▶ Written task
Please reproduce the data below verbatim, from the line with "What do you see at coordinates (760, 808)" through the line with "Looking at the image, I should click on (392, 250).", and output nothing else.

▶ Dataset records
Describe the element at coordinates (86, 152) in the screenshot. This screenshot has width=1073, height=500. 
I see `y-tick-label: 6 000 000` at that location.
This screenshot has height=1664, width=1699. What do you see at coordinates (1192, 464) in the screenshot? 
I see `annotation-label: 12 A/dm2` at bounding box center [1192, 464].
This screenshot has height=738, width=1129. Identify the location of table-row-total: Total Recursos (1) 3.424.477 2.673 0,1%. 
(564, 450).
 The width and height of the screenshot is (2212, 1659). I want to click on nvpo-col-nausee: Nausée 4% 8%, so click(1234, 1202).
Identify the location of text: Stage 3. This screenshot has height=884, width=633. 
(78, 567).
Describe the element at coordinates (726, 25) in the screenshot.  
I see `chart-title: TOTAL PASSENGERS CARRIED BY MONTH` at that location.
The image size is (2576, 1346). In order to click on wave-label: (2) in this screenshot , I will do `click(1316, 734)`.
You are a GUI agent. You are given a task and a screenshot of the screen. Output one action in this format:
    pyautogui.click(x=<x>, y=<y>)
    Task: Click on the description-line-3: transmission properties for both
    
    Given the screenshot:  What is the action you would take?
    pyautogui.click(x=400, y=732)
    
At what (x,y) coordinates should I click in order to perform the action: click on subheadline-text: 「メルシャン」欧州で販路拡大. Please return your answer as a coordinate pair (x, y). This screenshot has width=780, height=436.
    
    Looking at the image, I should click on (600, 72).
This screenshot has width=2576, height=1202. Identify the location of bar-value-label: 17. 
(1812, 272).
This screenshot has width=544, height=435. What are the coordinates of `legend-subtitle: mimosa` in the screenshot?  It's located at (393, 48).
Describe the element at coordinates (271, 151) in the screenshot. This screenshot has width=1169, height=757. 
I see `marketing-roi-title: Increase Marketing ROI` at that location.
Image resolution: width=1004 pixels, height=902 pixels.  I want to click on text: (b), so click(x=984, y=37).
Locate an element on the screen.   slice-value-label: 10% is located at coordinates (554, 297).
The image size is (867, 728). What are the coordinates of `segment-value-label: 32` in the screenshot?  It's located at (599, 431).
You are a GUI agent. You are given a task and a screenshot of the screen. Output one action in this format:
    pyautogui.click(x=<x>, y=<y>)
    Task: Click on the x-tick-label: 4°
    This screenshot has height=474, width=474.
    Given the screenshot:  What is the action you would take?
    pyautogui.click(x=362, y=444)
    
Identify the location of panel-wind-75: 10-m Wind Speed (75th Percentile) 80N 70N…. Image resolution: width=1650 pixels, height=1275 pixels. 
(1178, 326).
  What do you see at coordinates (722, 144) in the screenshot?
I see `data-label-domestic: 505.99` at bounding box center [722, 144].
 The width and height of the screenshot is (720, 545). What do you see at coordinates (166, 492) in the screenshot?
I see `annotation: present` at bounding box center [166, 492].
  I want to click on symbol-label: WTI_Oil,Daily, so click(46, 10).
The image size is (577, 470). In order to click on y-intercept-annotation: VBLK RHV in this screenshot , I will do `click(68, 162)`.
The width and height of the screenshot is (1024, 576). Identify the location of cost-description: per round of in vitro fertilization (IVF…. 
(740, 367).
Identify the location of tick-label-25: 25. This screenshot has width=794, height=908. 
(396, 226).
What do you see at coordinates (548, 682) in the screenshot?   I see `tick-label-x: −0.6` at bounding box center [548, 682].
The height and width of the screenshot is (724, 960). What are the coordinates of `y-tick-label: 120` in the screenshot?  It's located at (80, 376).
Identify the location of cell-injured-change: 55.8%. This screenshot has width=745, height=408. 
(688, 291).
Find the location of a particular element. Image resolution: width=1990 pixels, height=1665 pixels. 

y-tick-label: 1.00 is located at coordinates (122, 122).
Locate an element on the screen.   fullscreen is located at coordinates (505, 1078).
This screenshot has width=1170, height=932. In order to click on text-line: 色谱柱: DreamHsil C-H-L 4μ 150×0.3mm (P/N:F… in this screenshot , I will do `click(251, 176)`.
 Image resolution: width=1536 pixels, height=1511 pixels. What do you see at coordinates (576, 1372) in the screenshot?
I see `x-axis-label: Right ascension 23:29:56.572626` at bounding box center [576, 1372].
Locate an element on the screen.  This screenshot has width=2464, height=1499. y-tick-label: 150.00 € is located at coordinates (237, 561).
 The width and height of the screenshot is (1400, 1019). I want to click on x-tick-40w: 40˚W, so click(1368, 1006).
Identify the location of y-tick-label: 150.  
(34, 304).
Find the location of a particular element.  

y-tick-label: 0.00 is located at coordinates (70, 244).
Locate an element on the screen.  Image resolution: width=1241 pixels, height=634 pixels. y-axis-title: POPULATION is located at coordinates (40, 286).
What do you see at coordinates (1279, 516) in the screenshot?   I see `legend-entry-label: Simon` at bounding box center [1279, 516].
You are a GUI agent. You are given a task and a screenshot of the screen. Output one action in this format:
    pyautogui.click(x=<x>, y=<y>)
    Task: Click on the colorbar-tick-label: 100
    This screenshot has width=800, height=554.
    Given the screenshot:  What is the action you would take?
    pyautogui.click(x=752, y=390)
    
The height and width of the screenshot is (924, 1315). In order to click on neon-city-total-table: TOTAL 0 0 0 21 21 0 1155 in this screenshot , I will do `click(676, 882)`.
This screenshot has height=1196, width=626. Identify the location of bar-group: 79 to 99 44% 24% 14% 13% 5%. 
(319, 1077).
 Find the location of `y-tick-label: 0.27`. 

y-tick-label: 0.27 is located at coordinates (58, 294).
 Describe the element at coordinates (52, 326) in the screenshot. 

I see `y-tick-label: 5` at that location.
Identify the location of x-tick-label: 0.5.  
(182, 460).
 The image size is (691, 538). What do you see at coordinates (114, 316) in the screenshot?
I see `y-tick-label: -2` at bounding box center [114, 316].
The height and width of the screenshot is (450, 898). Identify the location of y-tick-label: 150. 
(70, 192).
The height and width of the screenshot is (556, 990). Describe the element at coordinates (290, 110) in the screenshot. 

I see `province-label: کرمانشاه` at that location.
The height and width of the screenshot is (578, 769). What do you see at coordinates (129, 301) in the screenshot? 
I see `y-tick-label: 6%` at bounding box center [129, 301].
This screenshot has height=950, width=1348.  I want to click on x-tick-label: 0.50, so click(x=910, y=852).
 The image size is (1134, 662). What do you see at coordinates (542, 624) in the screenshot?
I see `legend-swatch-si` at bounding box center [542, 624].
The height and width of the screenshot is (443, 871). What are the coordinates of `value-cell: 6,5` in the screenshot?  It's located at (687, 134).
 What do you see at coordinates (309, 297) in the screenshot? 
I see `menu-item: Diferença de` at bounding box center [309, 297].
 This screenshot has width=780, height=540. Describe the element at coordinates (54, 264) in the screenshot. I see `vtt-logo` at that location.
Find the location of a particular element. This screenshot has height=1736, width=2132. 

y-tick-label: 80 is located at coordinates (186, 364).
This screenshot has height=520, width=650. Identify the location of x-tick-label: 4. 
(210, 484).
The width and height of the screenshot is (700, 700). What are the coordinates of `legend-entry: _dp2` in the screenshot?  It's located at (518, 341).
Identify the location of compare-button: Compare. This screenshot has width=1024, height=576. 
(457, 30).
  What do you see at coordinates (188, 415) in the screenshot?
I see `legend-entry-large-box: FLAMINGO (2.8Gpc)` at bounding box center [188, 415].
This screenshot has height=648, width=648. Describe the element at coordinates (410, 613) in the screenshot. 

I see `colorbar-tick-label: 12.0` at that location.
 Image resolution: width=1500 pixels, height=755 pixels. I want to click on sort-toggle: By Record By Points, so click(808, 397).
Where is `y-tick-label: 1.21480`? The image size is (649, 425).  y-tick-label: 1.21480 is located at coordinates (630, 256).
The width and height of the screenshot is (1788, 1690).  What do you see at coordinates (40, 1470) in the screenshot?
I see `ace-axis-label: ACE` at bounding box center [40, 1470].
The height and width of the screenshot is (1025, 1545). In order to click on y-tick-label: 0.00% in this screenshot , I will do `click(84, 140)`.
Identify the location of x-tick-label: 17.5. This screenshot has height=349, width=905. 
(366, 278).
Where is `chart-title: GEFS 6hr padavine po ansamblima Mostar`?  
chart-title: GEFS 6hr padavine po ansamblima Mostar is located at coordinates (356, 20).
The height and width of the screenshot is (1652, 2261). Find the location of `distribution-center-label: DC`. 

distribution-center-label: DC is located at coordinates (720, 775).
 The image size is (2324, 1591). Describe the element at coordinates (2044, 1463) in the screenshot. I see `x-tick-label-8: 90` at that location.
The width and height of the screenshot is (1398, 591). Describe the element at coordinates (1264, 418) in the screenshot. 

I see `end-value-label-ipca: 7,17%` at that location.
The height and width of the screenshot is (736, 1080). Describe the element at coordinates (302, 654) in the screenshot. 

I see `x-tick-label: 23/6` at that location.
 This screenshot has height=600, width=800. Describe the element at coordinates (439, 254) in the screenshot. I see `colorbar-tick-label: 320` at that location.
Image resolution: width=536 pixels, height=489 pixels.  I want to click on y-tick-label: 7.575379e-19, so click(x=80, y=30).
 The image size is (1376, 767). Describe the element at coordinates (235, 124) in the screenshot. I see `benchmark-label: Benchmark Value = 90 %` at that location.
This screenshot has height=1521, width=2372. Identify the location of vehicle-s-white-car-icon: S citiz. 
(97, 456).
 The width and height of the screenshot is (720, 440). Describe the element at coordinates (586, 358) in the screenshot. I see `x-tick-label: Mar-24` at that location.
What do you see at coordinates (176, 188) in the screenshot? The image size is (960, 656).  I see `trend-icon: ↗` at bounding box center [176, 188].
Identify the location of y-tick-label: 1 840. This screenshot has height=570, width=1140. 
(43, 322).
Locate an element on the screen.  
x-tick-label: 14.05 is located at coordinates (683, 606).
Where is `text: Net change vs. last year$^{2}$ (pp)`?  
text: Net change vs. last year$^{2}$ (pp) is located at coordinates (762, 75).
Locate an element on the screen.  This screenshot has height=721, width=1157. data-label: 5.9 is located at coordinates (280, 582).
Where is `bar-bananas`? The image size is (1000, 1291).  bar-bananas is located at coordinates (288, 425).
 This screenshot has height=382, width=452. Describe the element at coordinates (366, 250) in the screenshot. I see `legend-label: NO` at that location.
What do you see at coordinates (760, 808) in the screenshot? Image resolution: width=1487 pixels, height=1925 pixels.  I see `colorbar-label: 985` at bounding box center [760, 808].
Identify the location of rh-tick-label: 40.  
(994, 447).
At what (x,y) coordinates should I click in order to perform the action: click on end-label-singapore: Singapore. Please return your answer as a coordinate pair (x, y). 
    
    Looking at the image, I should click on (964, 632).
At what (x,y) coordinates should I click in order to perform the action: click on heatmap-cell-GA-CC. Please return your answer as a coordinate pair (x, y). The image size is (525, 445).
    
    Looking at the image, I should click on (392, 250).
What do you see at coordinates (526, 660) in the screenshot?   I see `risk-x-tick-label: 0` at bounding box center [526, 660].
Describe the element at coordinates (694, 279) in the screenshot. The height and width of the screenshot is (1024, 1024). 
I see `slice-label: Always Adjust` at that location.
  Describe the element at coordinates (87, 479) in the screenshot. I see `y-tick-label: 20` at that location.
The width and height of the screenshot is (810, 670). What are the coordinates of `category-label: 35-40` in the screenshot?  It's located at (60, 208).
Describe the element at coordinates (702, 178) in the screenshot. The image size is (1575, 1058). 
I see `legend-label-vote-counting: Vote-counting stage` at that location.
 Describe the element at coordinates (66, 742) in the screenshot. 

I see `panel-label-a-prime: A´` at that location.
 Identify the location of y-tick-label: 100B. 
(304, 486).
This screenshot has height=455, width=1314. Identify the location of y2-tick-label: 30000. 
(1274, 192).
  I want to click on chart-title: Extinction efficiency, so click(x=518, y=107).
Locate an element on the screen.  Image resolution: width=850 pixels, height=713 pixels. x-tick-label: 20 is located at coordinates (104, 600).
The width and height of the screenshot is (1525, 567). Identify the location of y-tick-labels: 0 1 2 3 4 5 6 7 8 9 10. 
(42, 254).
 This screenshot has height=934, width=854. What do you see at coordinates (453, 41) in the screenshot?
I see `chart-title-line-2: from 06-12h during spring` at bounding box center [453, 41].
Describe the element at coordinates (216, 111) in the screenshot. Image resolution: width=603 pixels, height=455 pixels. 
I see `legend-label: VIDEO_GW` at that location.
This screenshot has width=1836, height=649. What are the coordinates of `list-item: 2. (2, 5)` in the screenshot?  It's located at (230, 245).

▶ The answer
What do you see at coordinates (760, 808) in the screenshot? Image resolution: width=1487 pixels, height=1925 pixels.  I see `colorbar-label: 985` at bounding box center [760, 808].
Identify the location of rh-tick-label: 40.  
(994, 447).
At what (x,y) coordinates should I click in order to perform the action: click on end-label-singapore: Singapore. Please return your answer as a coordinate pair (x, y). 
    
    Looking at the image, I should click on (964, 632).
At what (x,y) coordinates should I click in order to perform the action: click on heatmap-cell-GA-CC. Please return your answer as a coordinate pair (x, y). The image size is (525, 445).
    
    Looking at the image, I should click on (392, 250).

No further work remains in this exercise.